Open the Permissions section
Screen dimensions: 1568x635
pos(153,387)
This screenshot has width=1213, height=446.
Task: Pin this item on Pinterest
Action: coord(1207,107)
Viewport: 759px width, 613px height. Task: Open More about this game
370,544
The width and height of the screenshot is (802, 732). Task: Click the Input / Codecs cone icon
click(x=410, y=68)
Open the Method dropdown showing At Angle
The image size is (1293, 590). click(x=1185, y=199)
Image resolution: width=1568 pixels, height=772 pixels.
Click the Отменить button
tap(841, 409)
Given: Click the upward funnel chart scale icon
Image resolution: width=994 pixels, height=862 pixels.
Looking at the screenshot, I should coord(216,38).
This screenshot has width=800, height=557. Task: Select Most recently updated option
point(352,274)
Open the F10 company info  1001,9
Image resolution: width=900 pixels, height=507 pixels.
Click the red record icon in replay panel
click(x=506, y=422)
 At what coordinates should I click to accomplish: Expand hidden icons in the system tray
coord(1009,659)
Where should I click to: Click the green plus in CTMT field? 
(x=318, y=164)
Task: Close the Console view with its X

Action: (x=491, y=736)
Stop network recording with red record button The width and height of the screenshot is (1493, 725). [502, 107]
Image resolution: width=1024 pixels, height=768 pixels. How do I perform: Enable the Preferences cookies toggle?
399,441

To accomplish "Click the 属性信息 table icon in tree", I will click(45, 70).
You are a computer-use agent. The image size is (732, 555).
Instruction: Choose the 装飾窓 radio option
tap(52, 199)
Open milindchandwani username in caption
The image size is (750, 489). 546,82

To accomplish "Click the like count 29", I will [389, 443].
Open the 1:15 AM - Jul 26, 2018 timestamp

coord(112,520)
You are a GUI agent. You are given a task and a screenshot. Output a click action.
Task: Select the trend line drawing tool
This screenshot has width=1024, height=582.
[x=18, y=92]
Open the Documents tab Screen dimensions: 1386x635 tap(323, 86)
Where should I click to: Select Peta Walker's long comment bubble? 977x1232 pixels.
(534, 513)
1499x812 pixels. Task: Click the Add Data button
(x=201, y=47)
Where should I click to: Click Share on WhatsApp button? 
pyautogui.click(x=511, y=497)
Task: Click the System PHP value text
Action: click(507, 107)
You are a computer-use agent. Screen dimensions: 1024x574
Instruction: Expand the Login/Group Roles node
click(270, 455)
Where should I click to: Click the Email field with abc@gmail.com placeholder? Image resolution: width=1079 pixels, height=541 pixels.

--------------------------------

_ASSIGNED TASK:_
List each line of the records that holds the string "agent".

_RESULT FOR THIS EXERCISE:_
You are a computer-use agent. The image size is (732, 555).
You are a GUI agent. You are given a task and a screenshot. Output a click action.
You are a computer-use agent. Screen dimensions: 1024x574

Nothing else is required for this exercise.